Conclusion : les bureaux prime se redressent, mais le secteur global reste en phase de réajustement structurel.
Logistique : toujours leader
La logistique reste le pilier du redressement immobilier. Avec des taux d’occupation proches de 95 %, une offre très limitée (nouvelles livraisons < 5 % du stock), et une demande solide liée à l’e-commerce et à la restructuration des chaînes d’approvisionnement, ce segment bénéficie de fondamentaux robustes.
Les loyers ont progressé de 5,7 % en 2024, et continueront de croître plus vite que l’inflation en 2025 selon Aberdeen. Les investisseurs ciblent en priorité des actifs en périphérie urbaine et dans les hubs logistiques d’Europe du Nord (Pays-Bas, Allemagne, Nord de la France).
Les rendements se compriment lentement mais sûrement, avec une baisse de 5 à 15 points de base sur les prime yields enregistrée en janvier 2025.
Retail : renaissance partielle
L’immobilier de commerce, longtemps délaissé, commence à retrouver de l’attrait, notamment dans les segments spécialisés comme les retail parks. Ceux-ci offrent des rendements élevés, une faible vacance (3,9 % en Europe, 2 % au Royaume-Uni) et une bonne résilience de la demande.
MSCI observe une compression des rendements dans les retail parks les plus performants, même si les grands centres commerciaux restent boudés. La part du retail dans les investissements est toutefois encore modeste (18 % en 2024, contre 25 % en 2015).
Résidentiel : segment star, mais sous pression
Le résidentiel locatif institutionnel est considéré par beaucoup comme le segment le plus défensif. Les taux de vacance sont historiquement bas (3 %), et les loyers progressent dans la plupart des grandes villes européennes (+6,3 % en glissement annuel à fin 2024).
Cependant, la pénurie de logements neufs (–16 % de commandes en 2024) pourrait freiner la dynamique à moyen terme. La faiblesse des volumes disponibles et la montée des prix d’achat ralentissent aussi les transactions. Malgré cela, le résidentiel a représenté 23 % des investissements en 2024, à égalité avec la logistique.
Segments alternatifs : data centers, hôtellerie, éducation
Les investisseurs institutionnels se tournent de plus en plus vers des segments alternatifs : data centers, établissements de santé, logements étudiants. Ces actifs offrent des perspectives de croissance locative et une faible corrélation aux cycles traditionnels, mais souffrent d’un manque d’offres disponibles. Le développement reste contraint par les coûts de construction et les exigences techniques.
Reprise ou rebond technique ? Une analyse stratégique
Au vu des données disponibles, il est encore prématuré de conclure à une reprise généralisée. Certes, les signaux sont encourageants : retour progressif des capitaux, compression des taux de rendement sur les actifs prime, loyers en croissance, perspectives de baisse des taux directeurs.
Mais plusieurs facteurs incitent à la prudence :
- Le redressement reste localisé dans certains pays (Pays-Bas, Espagne, Suède, Danemark).
- Les actifs secondaires n’ont pas encore suffisamment corrigé.
- Le contexte géopolitique et économique mondial reste hautement imprévisible.
- Les conditions de financement, bien qu’en voie d’amélioration, restent contraignantes.
En réalité, l’immobilier professionnel européen entre dans une phase de revalorisation sélective, où seuls les actifs les plus solides, bien situés et alignés sur les normes environnementales tireront leur épingle du jeu.

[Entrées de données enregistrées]

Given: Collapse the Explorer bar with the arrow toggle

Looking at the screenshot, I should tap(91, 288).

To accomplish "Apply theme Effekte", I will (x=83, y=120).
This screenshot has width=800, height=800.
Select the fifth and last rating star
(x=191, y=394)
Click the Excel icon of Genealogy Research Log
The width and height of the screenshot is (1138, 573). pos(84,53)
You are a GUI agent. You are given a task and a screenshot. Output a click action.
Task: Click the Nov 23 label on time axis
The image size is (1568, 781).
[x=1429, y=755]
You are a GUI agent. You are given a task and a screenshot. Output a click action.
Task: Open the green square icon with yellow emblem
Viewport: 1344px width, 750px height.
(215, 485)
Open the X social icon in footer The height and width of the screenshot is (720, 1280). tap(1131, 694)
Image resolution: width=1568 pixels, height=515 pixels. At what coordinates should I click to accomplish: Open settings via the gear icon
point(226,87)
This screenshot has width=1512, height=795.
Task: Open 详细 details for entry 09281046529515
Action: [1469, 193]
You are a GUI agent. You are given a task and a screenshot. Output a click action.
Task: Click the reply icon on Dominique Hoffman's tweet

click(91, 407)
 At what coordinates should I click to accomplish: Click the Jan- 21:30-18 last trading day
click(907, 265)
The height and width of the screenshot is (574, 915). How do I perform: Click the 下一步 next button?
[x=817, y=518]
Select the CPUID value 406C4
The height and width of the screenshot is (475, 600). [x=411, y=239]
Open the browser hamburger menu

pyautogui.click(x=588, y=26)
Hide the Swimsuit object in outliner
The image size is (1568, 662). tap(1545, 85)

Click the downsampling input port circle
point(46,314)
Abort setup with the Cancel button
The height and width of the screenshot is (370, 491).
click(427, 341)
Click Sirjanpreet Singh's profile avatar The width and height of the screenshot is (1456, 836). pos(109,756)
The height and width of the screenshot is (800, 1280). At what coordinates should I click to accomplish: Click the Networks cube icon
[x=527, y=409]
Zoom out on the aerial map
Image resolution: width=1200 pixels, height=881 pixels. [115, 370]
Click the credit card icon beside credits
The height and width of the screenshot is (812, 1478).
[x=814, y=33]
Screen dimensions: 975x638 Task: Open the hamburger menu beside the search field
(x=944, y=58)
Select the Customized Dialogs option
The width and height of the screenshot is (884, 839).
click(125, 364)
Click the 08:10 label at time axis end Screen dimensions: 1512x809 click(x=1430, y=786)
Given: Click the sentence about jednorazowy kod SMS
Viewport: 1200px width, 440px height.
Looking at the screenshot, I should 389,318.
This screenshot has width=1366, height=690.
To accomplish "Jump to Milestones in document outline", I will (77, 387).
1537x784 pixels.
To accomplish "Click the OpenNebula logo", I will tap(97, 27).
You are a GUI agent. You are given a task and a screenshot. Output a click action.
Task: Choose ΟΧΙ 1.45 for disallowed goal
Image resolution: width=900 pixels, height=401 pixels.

-- CONSIGNES DE L'EXERCICE --
Répondez à ces questions d'après le texte sur l'immobilier européen :
(a) De combien les loyers de la logistique ont-ils augmenté en 2024 ?
(b) Quel est le taux de vacance des retail parks au Royaume-Uni ?
(c) Quelle part des investissements le résidentiel a-t-il représentée en 2024 ?

-- RÉSULTAT --
(a) De 5,7 %.
(b) 2 %.
(c) 23 %.